■ GEWÜNSCHTE AUSGABE: Zitieren Sie aus dem Auszug zu den CLIFOOD-Stipendien wörtlich den Abschnitt zwischen „Insgesamt wurden bisher“ und „Hitzewellen oder Unwetter.“, beide Grenzen eingeschlossen.

■ ANGEZEIGTER AUSZUG:
-------------------------

Insgesamt wurden bisher 14 Langzeitstipendien im Rahmen von CLIFOOD vergeben. Je sechs Doktorandinnen und Doktoranden an den Universitäten Hohenheim und Hawassa sowie zwei Postdoktoranden forschten während der letzten vier Jahre zu Themen rund um die Klimamodellierung und genaueren saisonalen Wettervorhersagen, zu neuen, anpassungsfähigen Getreidesorten und Hackfrüchten sowie alternativen Anbauprodukten und Bewirtschaftungsstrategien für Landwirte.

Unter anderem erkannten die Nachwuchsforschenden dabei, dass Hackfrüchte wie Kartoffeln und Maniok gut an das veränderte Klima angepasst sind, und entwickelten Vorschläge, wie Landwirte ihre Flächen entsprechend bewirtschaften können. Ein weiteres Forschungsthema war der Einfluss von Wetterphänomenen wie El Niño und der Southern Oscillation (ENSO) auf die Vorhersagbarkeit von Dürren, Überschwemmungen, Hitzewellen oder Unwetter.

-------------------------

■ DATENBLOCK:
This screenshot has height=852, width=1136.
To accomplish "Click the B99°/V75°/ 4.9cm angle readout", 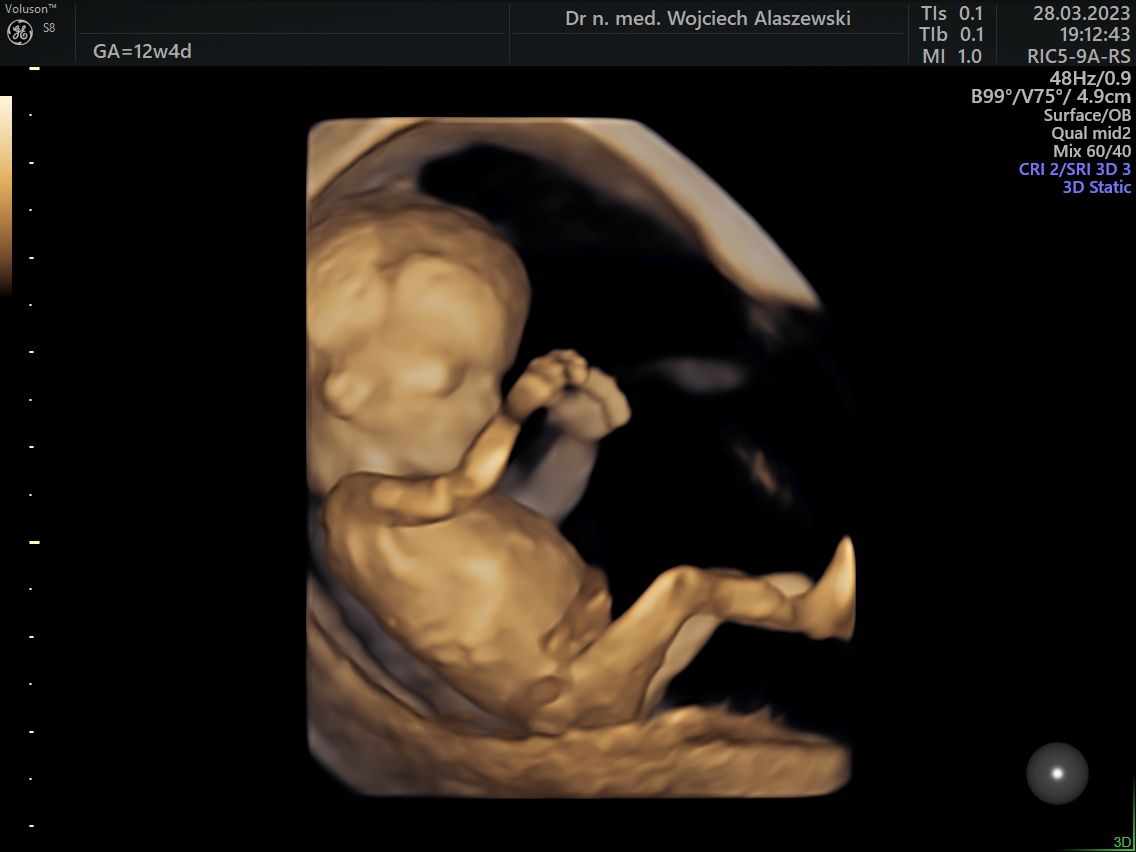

-------------------------

■ ERGEBNIS:
Insgesamt wurden bisher 14 Langzeitstipendien im Rahmen von CLIFOOD vergeben. Je sechs Doktorandinnen und Doktoranden an den Universitäten Hohenheim und Hawassa sowie zwei Postdoktoranden forschten während der letzten vier Jahre zu Themen rund um die Klimamodellierung und genaueren saisonalen Wettervorhersagen, zu neuen, anpassungsfähigen Getreidesorten und Hackfrüchten sowie alternativen Anbauprodukten und Bewirtschaftungsstrategien für Landwirte.

Unter anderem erkannten die Nachwuchsforschenden dabei, dass Hackfrüchte wie Kartoffeln und Maniok gut an das veränderte Klima angepasst sind, und entwickelten Vorschläge, wie Landwirte ihre Flächen entsprechend bewirtschaften können. Ein weiteres Forschungsthema war der Einfluss von Wetterphänomenen wie El Niño und der Southern Oscillation (ENSO) auf die Vorhersagbarkeit von Dürren, Überschwemmungen, Hitzewellen oder Unwetter.